> [Assigned task]
Span requested from the data below: the line with "Reveal the hidden password with the eye icon" through the line with "Select the Q8 fried pickles ounces question", both included. Give only these lines again, exactly, and leave every picture out.

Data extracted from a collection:
=====

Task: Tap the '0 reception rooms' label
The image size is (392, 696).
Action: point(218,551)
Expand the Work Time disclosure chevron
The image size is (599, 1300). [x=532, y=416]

=====

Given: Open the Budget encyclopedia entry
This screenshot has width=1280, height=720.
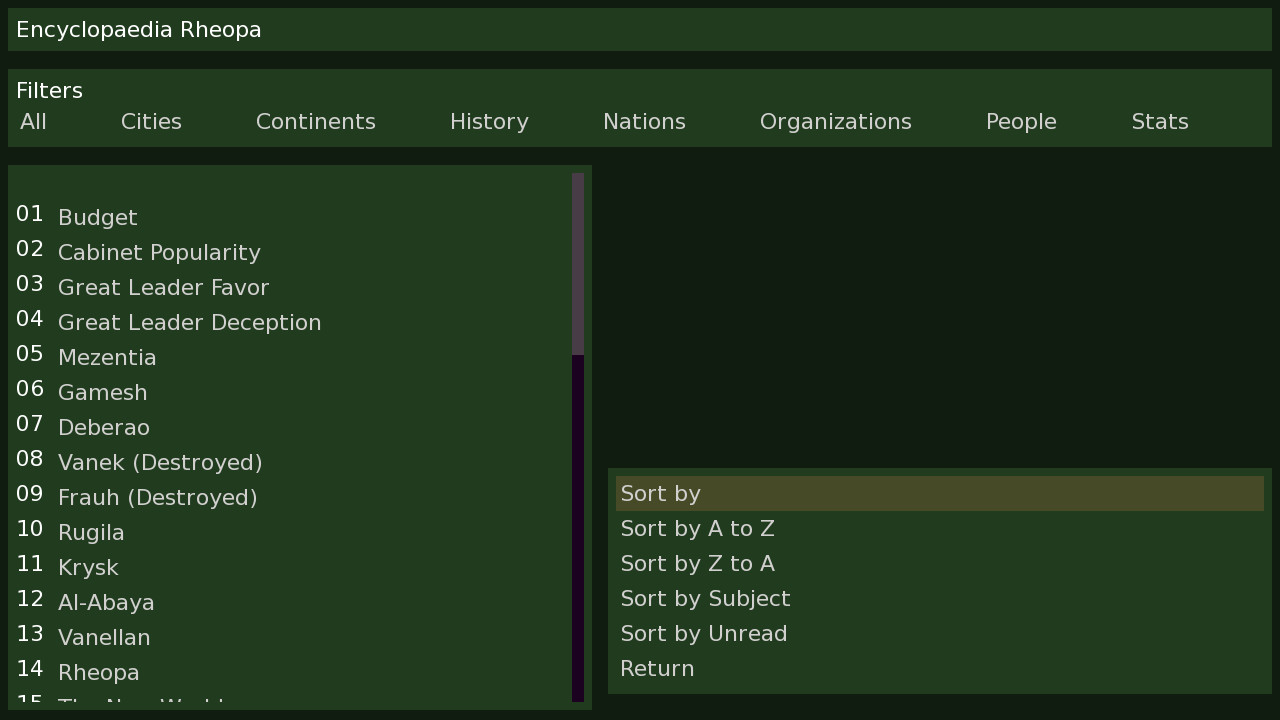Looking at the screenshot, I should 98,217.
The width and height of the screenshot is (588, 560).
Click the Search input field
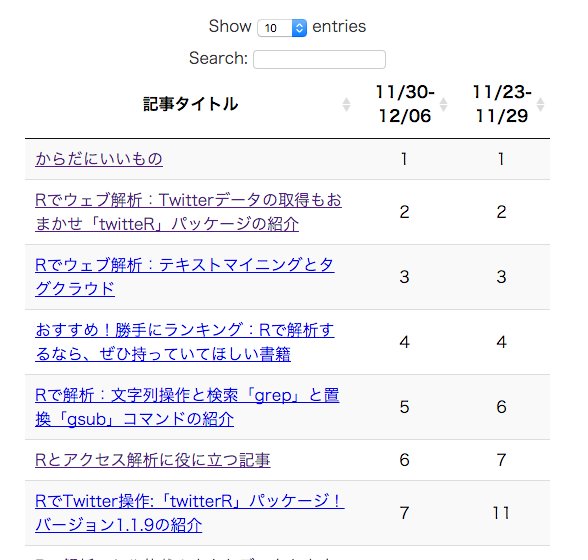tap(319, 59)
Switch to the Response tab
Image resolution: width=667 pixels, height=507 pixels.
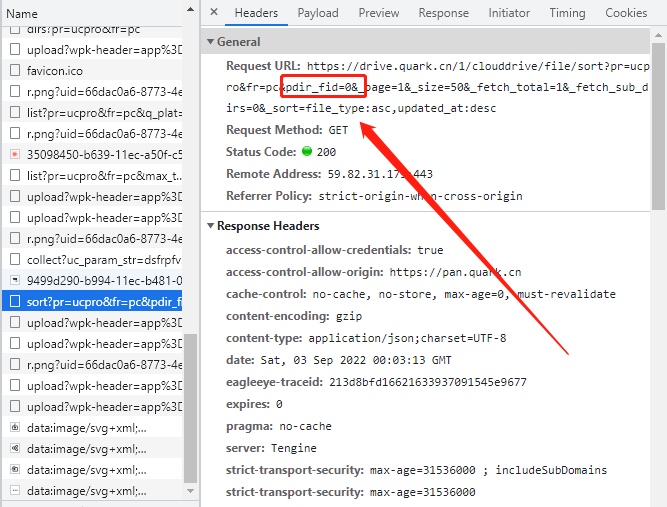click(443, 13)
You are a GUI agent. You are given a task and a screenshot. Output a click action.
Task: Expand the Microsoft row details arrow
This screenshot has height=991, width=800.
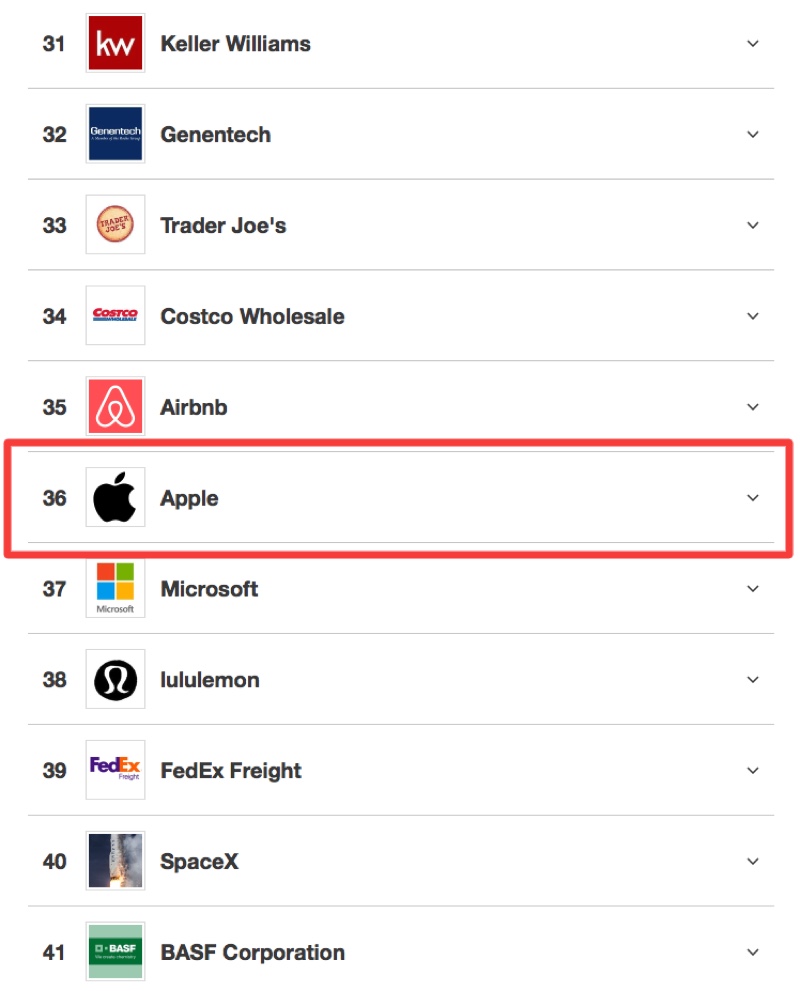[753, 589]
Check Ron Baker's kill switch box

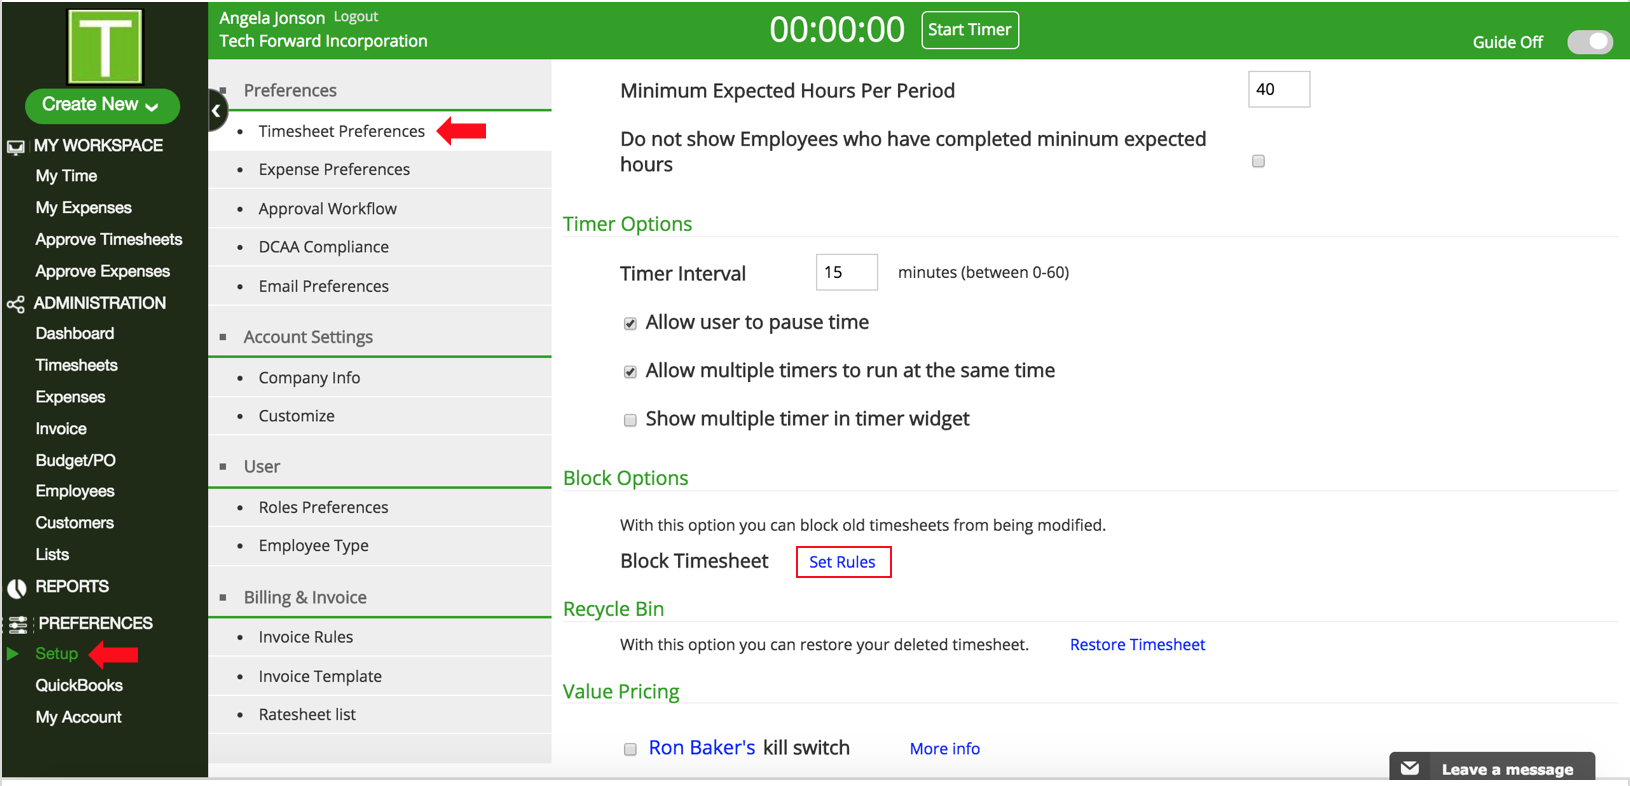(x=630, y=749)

=====

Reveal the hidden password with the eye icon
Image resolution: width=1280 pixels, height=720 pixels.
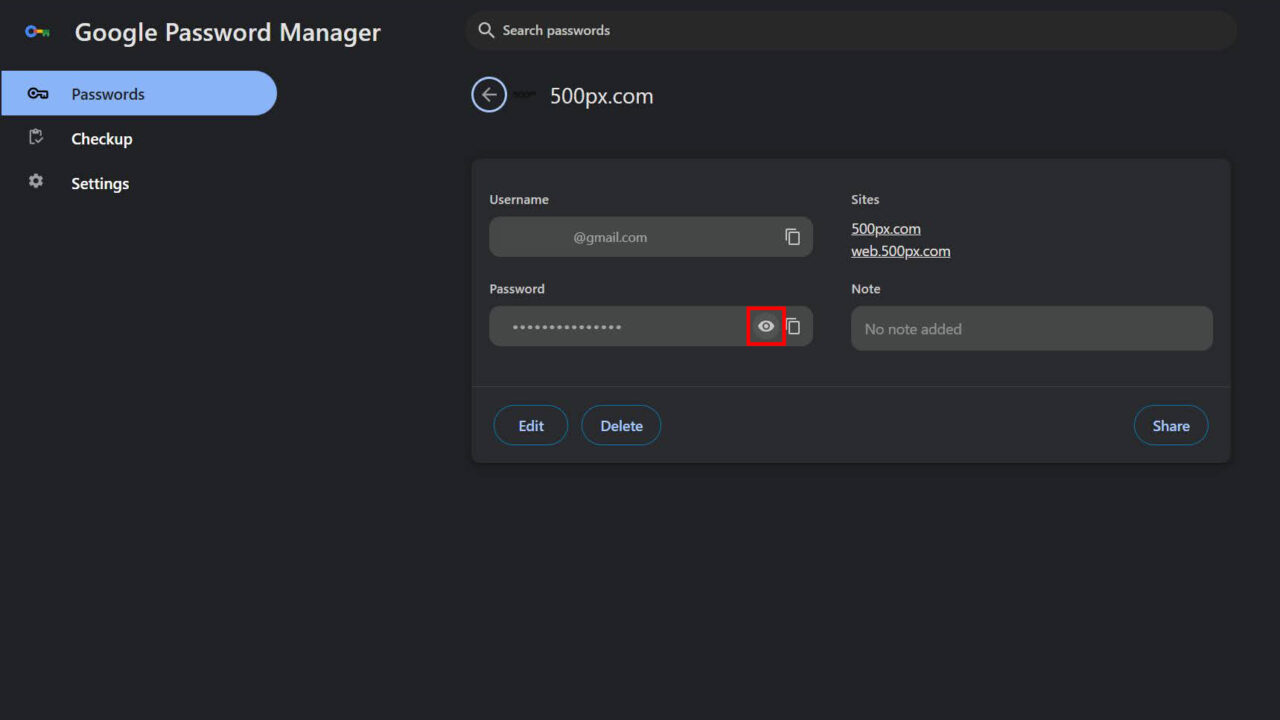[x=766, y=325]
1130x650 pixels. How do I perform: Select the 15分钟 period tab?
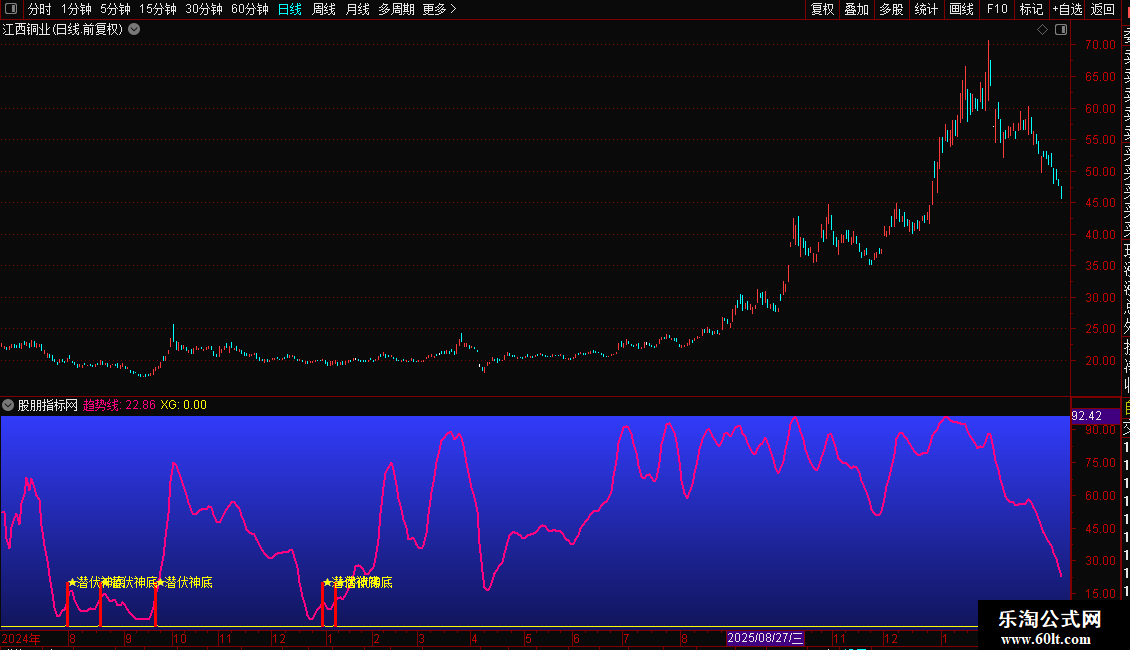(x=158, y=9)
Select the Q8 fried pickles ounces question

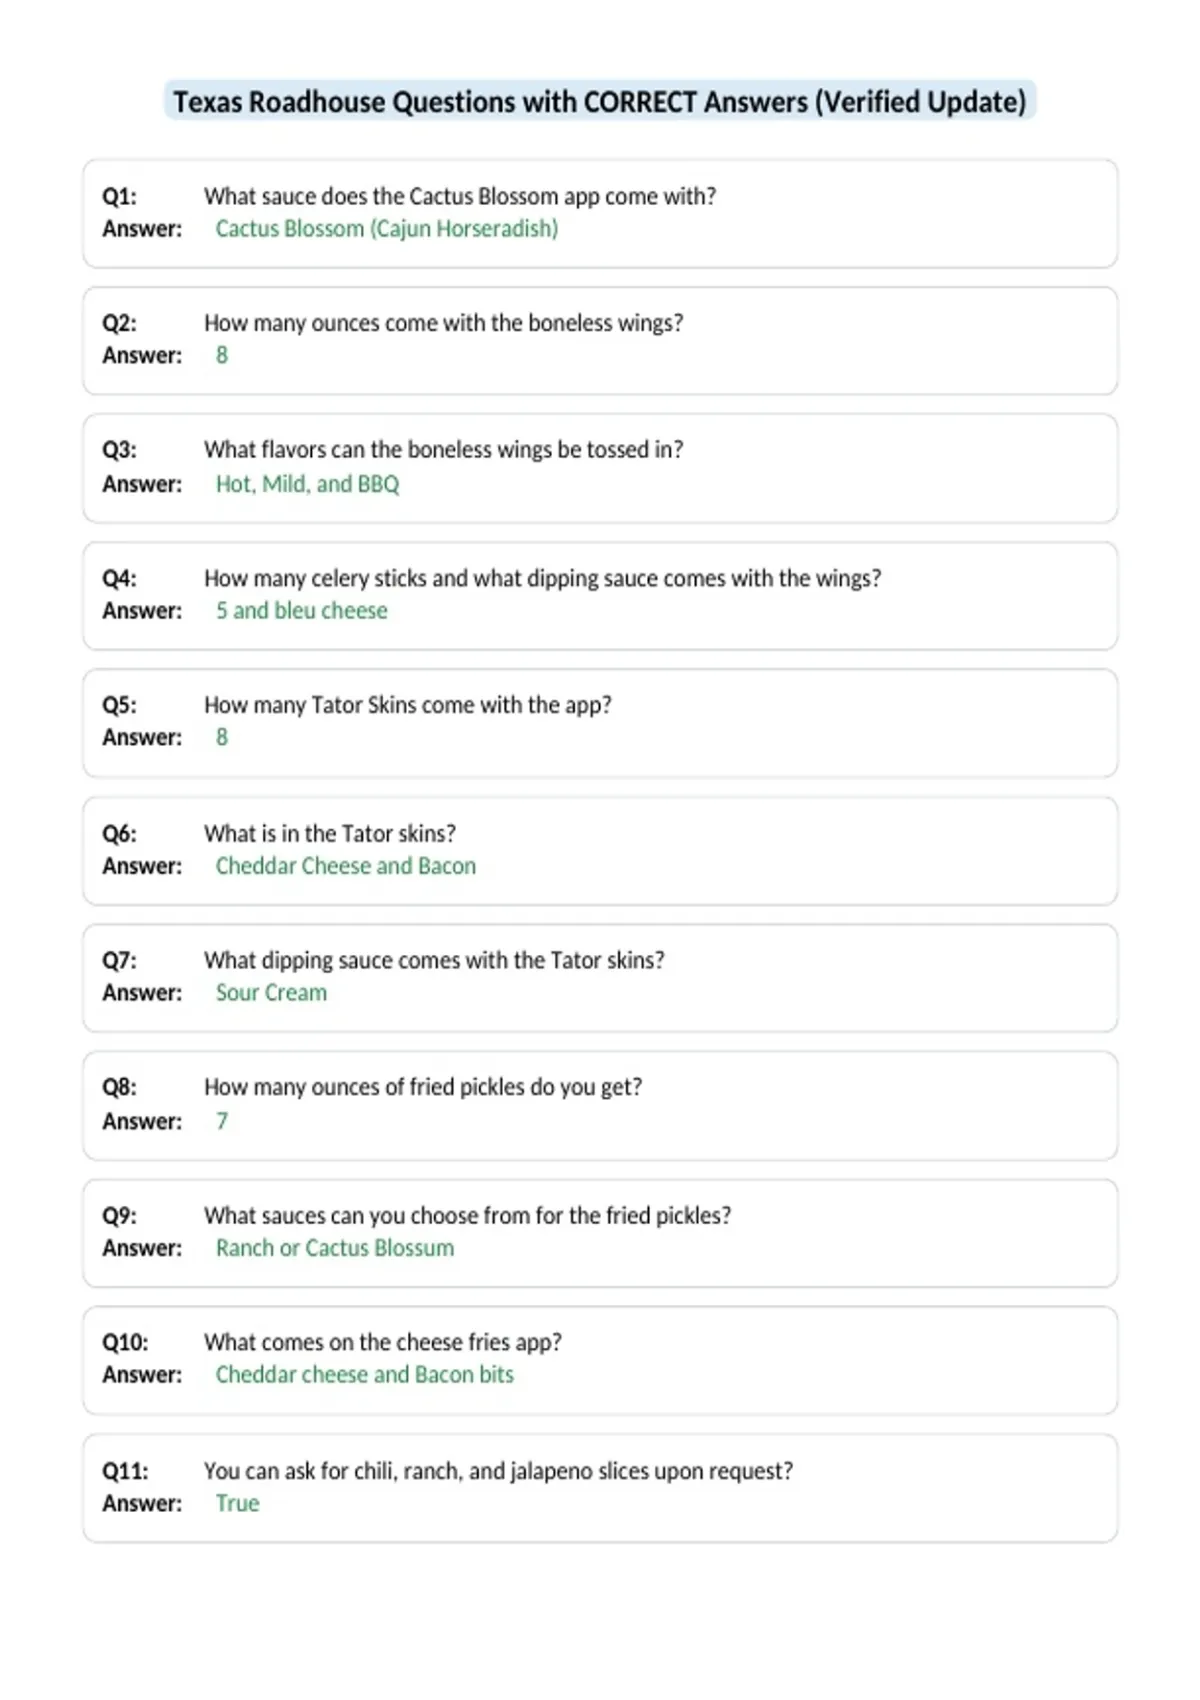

=====

> [Exercise result]
Reveal the hidden password with the eye icon
Image resolution: width=1280 pixels, height=720 pixels.
[x=766, y=325]
1130x650 pixels. How do I perform: Select the 15分钟 period tab?
(x=158, y=9)
Select the Q8 fried pickles ounces question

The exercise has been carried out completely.